Reading text:
Various motions were filed in Israel to approve a derivative action, discovery and a class action related to claims regarding Teva’s above-mentioned FCPA resolution with the SEC and DOJ. The parties have reached a settlement which was
approved
by the Tel Aviv District Court on April 6, 2020.
 
Environmental Matters
Teva or its subsidiaries are party to a number of environmental proceedings, or have received claims, including under the federal Superfund law or other federal, provincial or state and local laws, imposing liability for alleged noncompliance, or for the investigation and remediation of releases of hazardous substances and for natural resource damages. Many of these
proceedings and claims seek to require the generators of hazardous wastes disposed of at a third party-owned site, or the party responsible for a release of hazardous substances that impacted a site, to investigate and clean the site or to pay or reimburse others for such activities, including for oversight by governmental authorities and any related damages to natural resources. Teva or its subsidiaries have received claims, or been made a party to these proceedings, along with others, as an alleged generator of wastes that were disposed of or treated at third-party waste disposal sites, or as a result of an alleged release from one of Teva’s facilities or former facilities.

The data:

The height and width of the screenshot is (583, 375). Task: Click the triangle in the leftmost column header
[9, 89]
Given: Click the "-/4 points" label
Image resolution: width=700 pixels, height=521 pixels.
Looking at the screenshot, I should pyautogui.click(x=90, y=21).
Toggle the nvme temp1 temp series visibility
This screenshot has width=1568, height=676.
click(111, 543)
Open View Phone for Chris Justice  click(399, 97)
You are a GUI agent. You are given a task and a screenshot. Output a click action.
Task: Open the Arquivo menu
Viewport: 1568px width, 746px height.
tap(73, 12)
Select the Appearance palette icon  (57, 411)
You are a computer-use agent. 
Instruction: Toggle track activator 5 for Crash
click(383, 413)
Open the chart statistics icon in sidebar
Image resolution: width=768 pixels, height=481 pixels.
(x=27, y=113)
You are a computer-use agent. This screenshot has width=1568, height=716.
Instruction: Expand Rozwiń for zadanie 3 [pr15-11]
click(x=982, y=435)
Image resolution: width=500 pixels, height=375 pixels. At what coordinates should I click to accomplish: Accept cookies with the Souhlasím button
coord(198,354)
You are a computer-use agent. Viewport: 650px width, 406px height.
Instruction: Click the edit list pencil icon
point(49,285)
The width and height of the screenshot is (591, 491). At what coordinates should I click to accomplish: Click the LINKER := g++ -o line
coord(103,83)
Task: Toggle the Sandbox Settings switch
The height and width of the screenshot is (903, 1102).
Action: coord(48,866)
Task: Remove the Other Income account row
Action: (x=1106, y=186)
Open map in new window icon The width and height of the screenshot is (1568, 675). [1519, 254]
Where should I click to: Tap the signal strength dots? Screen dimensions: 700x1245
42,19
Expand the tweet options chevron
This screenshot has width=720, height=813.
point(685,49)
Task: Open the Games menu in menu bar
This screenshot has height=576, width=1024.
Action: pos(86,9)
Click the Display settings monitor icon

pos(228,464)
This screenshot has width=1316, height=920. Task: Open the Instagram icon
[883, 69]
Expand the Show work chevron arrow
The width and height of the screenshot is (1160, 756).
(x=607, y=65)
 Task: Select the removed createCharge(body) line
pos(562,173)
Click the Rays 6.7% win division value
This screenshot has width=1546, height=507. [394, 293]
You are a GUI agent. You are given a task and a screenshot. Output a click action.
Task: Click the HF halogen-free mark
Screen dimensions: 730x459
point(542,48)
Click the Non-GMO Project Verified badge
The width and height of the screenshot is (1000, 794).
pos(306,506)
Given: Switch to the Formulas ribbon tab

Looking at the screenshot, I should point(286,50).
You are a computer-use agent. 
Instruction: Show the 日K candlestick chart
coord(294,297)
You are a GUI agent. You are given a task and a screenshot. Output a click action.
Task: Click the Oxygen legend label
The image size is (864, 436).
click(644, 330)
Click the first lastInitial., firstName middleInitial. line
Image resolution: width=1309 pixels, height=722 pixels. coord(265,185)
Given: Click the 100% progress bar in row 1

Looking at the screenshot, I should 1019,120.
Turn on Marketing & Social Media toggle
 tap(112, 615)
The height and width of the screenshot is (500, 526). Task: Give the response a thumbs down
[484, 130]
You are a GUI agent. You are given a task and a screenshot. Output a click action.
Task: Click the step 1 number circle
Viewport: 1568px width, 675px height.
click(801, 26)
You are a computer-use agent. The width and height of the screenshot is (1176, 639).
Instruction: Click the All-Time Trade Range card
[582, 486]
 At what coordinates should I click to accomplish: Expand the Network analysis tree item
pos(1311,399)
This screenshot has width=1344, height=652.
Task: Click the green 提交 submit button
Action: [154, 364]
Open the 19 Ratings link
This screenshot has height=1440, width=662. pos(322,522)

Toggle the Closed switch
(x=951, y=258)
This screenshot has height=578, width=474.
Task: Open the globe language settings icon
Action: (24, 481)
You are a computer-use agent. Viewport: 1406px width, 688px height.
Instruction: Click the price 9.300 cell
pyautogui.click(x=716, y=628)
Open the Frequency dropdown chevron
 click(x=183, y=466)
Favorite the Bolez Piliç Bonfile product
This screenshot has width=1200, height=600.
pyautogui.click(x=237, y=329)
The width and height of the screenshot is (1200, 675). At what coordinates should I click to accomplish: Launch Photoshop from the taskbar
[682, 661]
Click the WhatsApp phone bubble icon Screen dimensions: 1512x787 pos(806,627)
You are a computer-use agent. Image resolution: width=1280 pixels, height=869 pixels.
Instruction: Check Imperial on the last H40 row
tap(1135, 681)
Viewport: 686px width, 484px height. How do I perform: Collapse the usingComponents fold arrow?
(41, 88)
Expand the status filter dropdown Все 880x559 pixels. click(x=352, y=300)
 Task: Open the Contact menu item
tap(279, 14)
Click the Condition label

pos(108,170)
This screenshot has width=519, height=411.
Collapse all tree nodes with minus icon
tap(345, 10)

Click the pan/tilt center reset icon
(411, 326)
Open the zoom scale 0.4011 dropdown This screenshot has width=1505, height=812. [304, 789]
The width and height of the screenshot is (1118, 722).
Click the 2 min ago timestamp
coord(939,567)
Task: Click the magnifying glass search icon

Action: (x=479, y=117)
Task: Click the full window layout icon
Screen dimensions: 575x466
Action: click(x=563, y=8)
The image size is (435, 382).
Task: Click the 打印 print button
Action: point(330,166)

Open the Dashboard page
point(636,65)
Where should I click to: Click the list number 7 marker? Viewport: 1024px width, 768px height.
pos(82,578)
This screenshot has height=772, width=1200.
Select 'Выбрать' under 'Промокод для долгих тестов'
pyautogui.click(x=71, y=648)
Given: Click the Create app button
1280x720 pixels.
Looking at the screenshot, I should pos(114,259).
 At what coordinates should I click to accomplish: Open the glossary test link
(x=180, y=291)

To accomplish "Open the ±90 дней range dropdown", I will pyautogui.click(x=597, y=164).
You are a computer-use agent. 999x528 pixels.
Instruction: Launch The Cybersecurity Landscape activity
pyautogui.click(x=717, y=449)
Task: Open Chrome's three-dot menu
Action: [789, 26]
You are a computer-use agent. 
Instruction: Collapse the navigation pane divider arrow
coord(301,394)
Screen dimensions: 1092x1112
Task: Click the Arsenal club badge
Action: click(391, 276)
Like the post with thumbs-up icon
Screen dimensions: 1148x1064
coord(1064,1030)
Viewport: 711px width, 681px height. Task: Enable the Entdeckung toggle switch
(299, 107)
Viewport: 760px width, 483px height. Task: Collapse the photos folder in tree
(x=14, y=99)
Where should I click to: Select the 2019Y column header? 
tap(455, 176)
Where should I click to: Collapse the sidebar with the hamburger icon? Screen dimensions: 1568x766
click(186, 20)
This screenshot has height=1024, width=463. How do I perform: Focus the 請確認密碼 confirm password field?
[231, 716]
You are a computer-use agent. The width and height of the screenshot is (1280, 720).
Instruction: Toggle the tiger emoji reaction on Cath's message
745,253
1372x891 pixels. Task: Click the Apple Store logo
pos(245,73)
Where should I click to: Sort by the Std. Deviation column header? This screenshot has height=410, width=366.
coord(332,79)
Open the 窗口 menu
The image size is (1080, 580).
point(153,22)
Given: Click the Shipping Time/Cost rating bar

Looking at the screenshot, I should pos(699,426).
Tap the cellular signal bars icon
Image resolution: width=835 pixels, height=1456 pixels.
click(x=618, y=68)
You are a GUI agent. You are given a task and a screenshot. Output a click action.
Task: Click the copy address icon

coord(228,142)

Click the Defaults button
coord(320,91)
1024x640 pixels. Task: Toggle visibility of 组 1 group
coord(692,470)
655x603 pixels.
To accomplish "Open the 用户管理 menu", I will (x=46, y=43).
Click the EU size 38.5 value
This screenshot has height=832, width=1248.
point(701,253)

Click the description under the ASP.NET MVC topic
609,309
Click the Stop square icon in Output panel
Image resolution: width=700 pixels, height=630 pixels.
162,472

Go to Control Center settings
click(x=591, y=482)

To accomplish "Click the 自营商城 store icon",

Exercise tasks:
(1) In the Teva excerpt, condense the paragraph that begins "Teva or its subsidiaries are party to a number of environmental proceedings" into a short bulleted list that keeps its main facts.
(2) List the three things that motions filed in Israel sought approval for, according to the Teva excerpt.
(3) Continue the Teva excerpt, picking up right after its final sentence.
The material isn't needed for any of this work.

Answers for each item:
(1)
- Teva or its subsidiaries face several environmental proceedings and claims under the federal Superfund law and other federal, provincial, state and local laws.
- These laws impose liability for alleged noncompliance, for investigating and cleaning up releases of hazardous substances, and for natural resource damages.
- Many of the proceedings seek to make waste generators or parties responsible for releases investigate and clean sites, or pay or reimburse others for this work, including government oversight and natural resource damages.
- Teva or its subsidiaries have been named, along with others, as alleged generators of waste sent to third-party disposal sites, or because of alleged releases from current or former Teva facilities.

(2)
- A derivative action
- Discovery
- A class action

(3)
Although liability among the responsible parties, under certain circumstances, may be joint and several, these proceedings are frequently resolved so that the allocation of
clean-up
and other costs among the parties reflects the relative contributions of the parties to the site conditions and takes into account other pertinent factors. Teva’s potential liability varies greatly at each of the sites; for some sites the costs of the investigation,
clean-up
and natural resource damages have not yet been determined, and for others Teva’s allocable share of liability has not been determined. At other sites, Teva has taken an active role in identifying those costs, to the extent they are identifiable and estimable, which do not include reductions for potential recoveries of
clean-up
costs from insurers, indemnitors, former site owners or operators or other potentially responsible parties. In addition, enforcement proceedings relating to alleged violations of federal, state, commonwealth or local requirements at some of Teva’s facilities may result in the imposition of significant penalties (in amounts not expected to materially adversely affect Teva’s results of operations) and the recovery of certain costs and natural resource damages, and may require that corrective actions and enhanced compliance measures be implemented.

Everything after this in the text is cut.